It’s a bit surprising that the eminently productive -y suffix wasn’t tacked onto fuck—a very old word—until relatively recently. In its short lifetime, fucky has managed to play several different roles. Here’s a rough timeline:
Fucky as “sex”
Fucky (also spelled fuckee or fuckie), sometimes reduplicated as fucky fucky or as part of fucky fuck, seems to have appeared first in representations of pidgin English, often in contexts of travellers or soldiers on their tours overseas being offered intercourse by local sex workers. The Oxford English Dictionary’s first citation is from Captain Edward Sellon’s 1866 autobiographical The Ups and Downs of Life:
“For make fuckee business, sahib, that girl who is splashing the other one would be too much good.”
But, unsurprisingly, most examples of this usage of fucky come later, in books about World War II or the Vietnam War:
But Baxter used a more eloquent language.
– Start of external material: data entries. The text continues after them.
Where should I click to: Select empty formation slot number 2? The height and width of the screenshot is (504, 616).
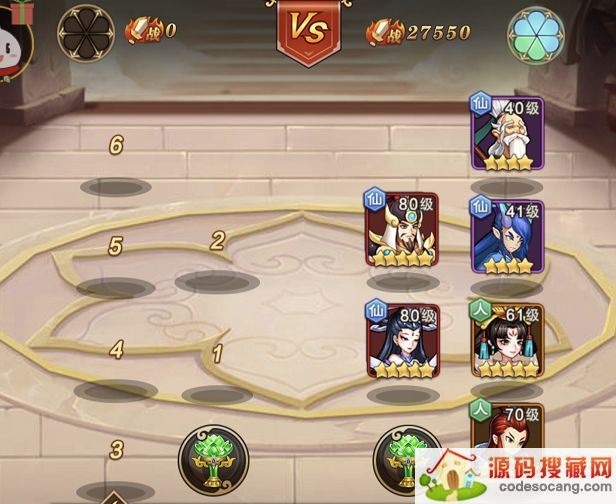216,281
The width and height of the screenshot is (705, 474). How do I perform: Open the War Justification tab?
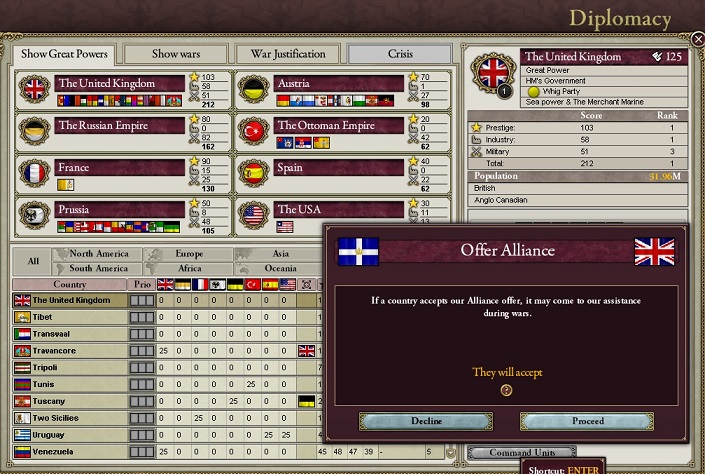(287, 53)
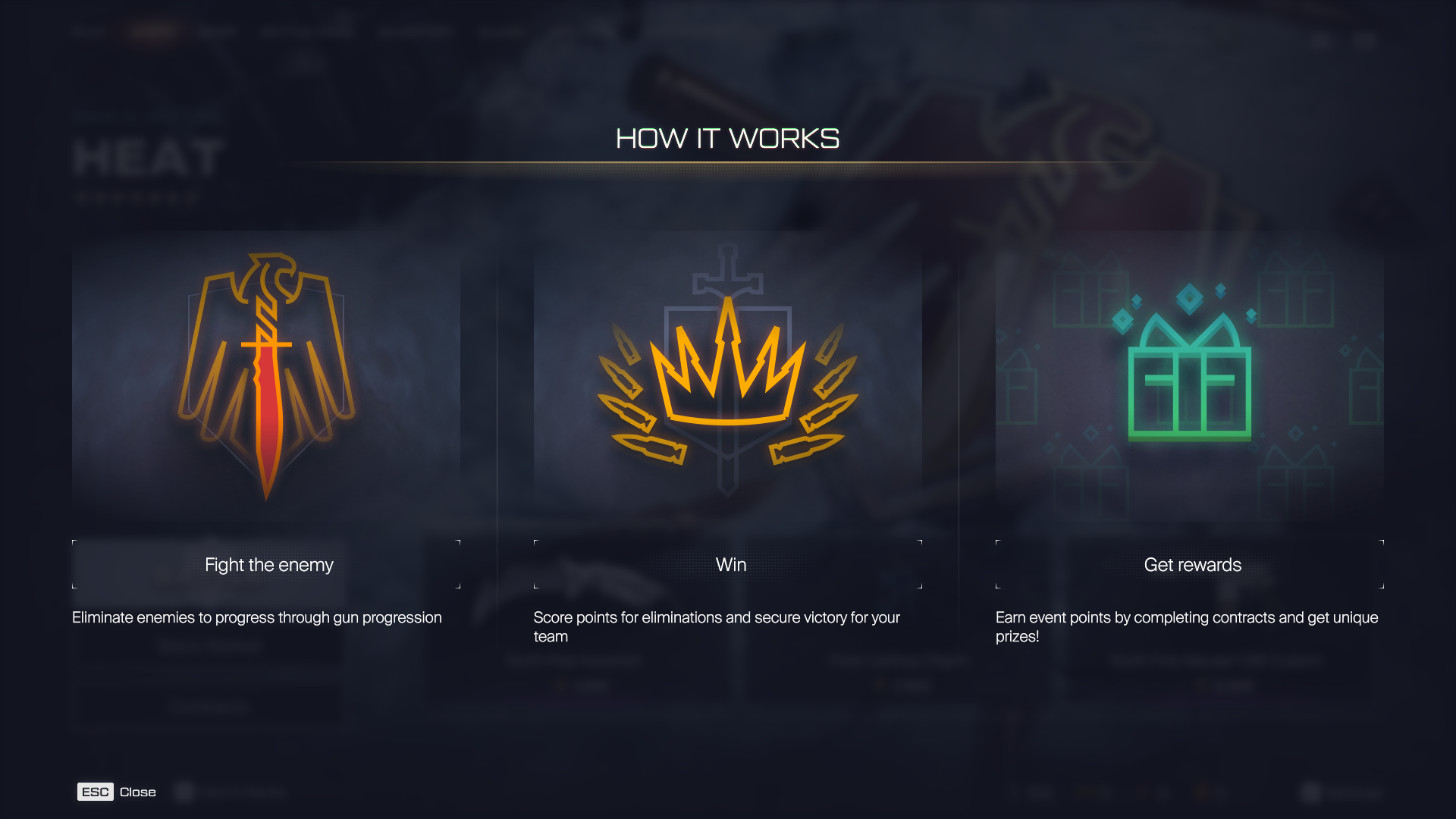Switch to the highlighted orange tab in top navigation
The width and height of the screenshot is (1456, 819).
pyautogui.click(x=155, y=32)
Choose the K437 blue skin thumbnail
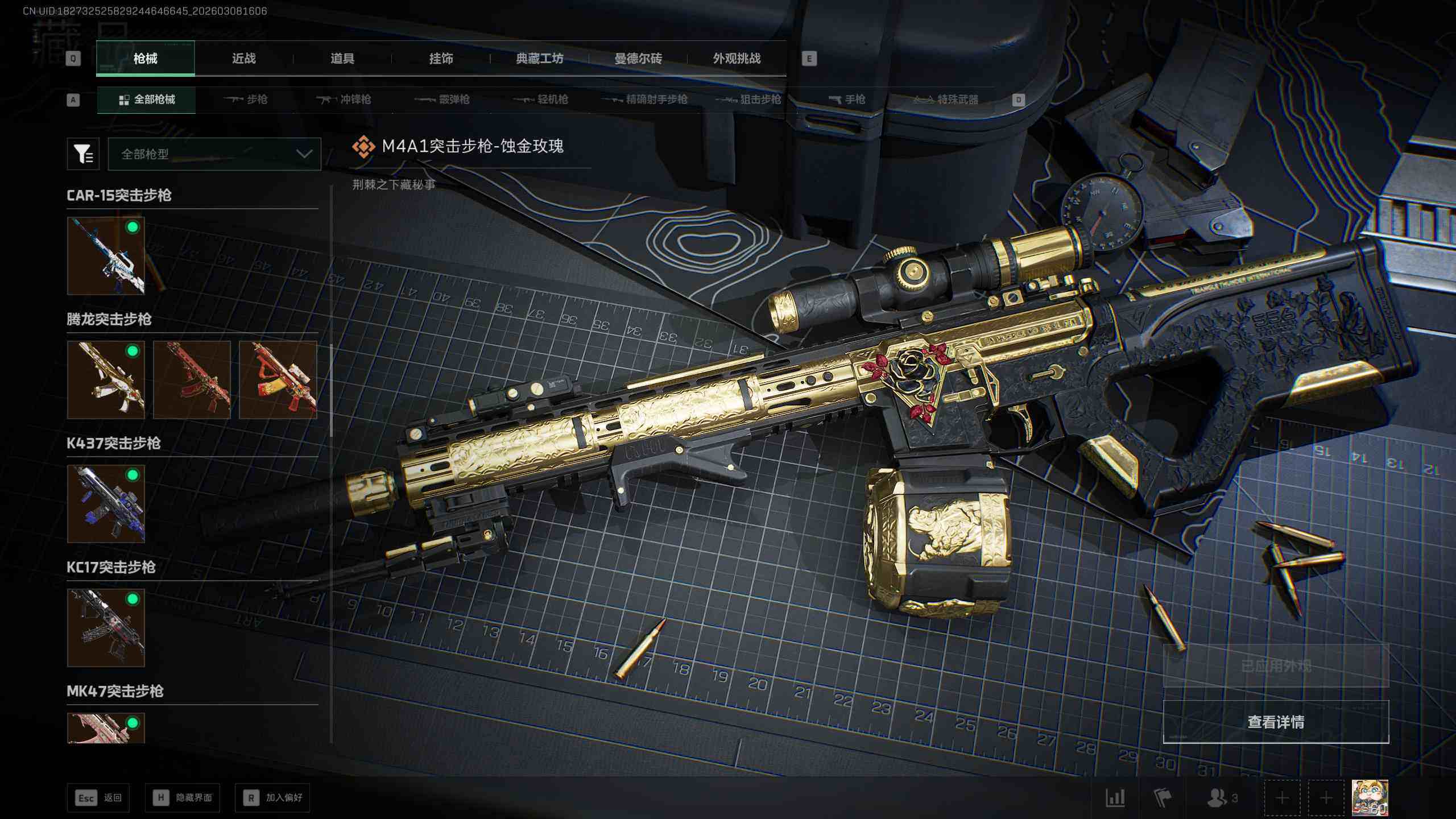The image size is (1456, 819). pos(106,504)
He held a coin over my shoulder. The girl clutched for it, nodding vigorously. “Fucky-fucky.”
—Thy Men Shall Fall (1948) by Sidney and Samuel Moss
She used the word, absurdly baby-talk, that the whores used with the soldiers, “fucky-fucky.”
—The Atrocity (1961) by Jackson Burgess
Fucky as “horny”
Around the same time, fucky also took on a lustful connotation or, as defined in Green’s Dictionary of Slang, “nubile, ostensibly sexually enthusiastic; usu. of a woman.”
Its first citation is from 1927—a limerick Gershon Legman documented in his first book:
A girl who lived in Kentucky
Said, ‘Yes, I’ve been awfully lucky.
No man ever yet
On my back made me get,
But sometimes I feel awful fucky’.
This usage comes up in Andy Warhol’s a:
Diana says she’s not allowed up here and I said and you would be if you wouldn’t bring all those fucky girls with you I said because we uh, we don’t, we don’t like feeling like freaks.
—a: A Novel (1968) by Andy Warhol
Fucky as “pornographic”
Purely sex-related usages of fucky have persisted in South Asia: Google Trends shows that searches for fucky occur mostly in Pakistan and India, usually as fucky images, fucky photos, or fucky videos—which make it pretty clear what users are looking for.
(Fucky also got a bump on Google Trends in 2014 when South African trio Die Antwoord released “Happy Go Sucky Fucky”—although fucky appears only in the title, not anywhere in the song.)
Fucky as interjection
When a singular Fuck! isn’t enough, fucky, in various combinations including fuck, fucking, and fuckity, has been pulled into service as an intensifier:
More importantly, what in the fucky-fuck did I do to get partnered up with him?
—Chaos and Rage (2009) by Frank Tinsman
Oh, I probably shouldn’t have repeated that on live television. Sorry, CNN. Aw, hell, maybe it’ll get you some ratings. Fuck. Fuuuuuuck. Fucky fuck fuckity fuck fuck!
—Searching for Michael Jackson’s Nose: And Other Preoccupations of Our Celebrity-Mad Culture According to Google Trends (2003) by Scott Feschuck
Fucky as “inadequate, broken, a little off”
The earliest citation (courtesy of Green’s Dictionary of Slang) I could find for this usage is from 1968:
It was just a fucky day. I quit.
—“A Revolutionary Tale” (1968) by Nikki Giovanni
But this contemporary North American usage, as entered in 2004 in Urban Dictionary—and now the term’s top definition—was popularized Bubbles of the Trailer Park Boys in the franchise’s second movie, Countdown to Liquor Day:
Although the film was released in 2009, “Something’s fucky” didn’t get memeified until 2012, after which, if FiveThirtyEight’s Reddit Ngrams are any indication, the popularity of fucky has grown steadily:
For me, this usage hits that sweet spot of being stronger than funny or fishy (while alluding to them with the [f] sound) but less emphatic and irreparable than fucked up (the [i] sound at the end injecting some casualness).
Fucky isn’t entered in Merriam-Webster Unabridged right now, but I have a feeling we’ll get there yet.